Luis Paz, the estranged 74-year-old father of the arrested retired detective, told the Daily News he was surprised to hear the creepy charges against his son.
“It shocked me,” the Staten Island man said at his home. “Shocked me … We are human beings. We make mistakes. I tried to be the best father I could.”
According to the disappointed dad, Ludwig Paz was promoted to detective in the late ’90s — the same time period where father and son had a falling out that permanently fractured their relationship. Luis Paz declined to discuss the specifics, but said they speak on the phone occasionally and sometimes get together around Christmas.
“I gave him the best education I could,” the father told The News. “I sent him to the best schools, private schools. I tried to give him the best life.”
Paz’s stepdaughters Jerlis and Arisbel Guzman, in addition to serving as jacks-of-all-trades in the brothels, allegedly smuggling profits for their parents back to the Dominican Republic. They were freed without bail.
Though their family lives in a modest two-story rental home, a white Mercedes and a Range Rover were parked in the driveway.
“They’ve got a lot of cars,” said one neighbor. “I thought (Paz) worked in a dealership.”
The first arraignments for the accused cops started Thursday morning with Sgt. Cliff Nieves, 37, and his 32year-old brother, Officer Steven Nieves, bolting from the Queens County Courthouse after they were released without bail.
The Nieves brothers were charged with promoting prostitution and are accused of arranging a pop-up bachelor party inside one of the brothels.
“Everyone is shocked,” a fellow officer said of Cliff Nieves, a father of four. “Quietest guy in that unit.

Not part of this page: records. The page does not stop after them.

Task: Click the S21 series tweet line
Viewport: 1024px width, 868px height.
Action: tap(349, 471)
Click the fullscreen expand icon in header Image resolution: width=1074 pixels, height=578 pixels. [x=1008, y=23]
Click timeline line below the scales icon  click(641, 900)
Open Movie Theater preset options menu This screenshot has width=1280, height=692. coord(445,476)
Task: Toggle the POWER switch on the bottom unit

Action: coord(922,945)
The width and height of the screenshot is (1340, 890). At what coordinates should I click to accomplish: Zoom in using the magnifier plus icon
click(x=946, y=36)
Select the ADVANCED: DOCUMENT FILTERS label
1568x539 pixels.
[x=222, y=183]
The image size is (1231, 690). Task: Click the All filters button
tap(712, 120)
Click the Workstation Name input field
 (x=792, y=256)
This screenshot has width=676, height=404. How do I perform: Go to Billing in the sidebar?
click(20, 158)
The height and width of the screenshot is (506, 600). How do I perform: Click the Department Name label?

Always tried to do the right thing.”
One fellow cop escorting the brothers out of court was a bit louder, shouting at reporters to “Get the f--- outta here!”
The Paz prostitution ring advertised online and charged customers $40 for 15 minutes of sex, or up to $160 for an hour.
When the cops involved were questioned by Internal Affairs, they were falling all over themselves to implicate one another, according to a source with knowledge of the case.
“These guys couldn’t stop talking about what they did and what their buddies did,” the source said. “One guy was talking so much about what the other suspects did that the IAB detectives had to stop him and take a lunch, just to slow him down.
“When you think about loyalty among cops … those days are long gone.”
Retired Detective Ludwig Paz (far left) was allegedly at the center of an NYPD prostitution ring with his wife, Arelis Peralta (left).
Detective Rene Samaniego (left), Sgt. Carlos Cruz (center) and Sgt. Louis Failla (right) were among cops charged in ring. Far right, Paz’s wife Peralta is helped after fainting during arraignment in Queens court Thursday.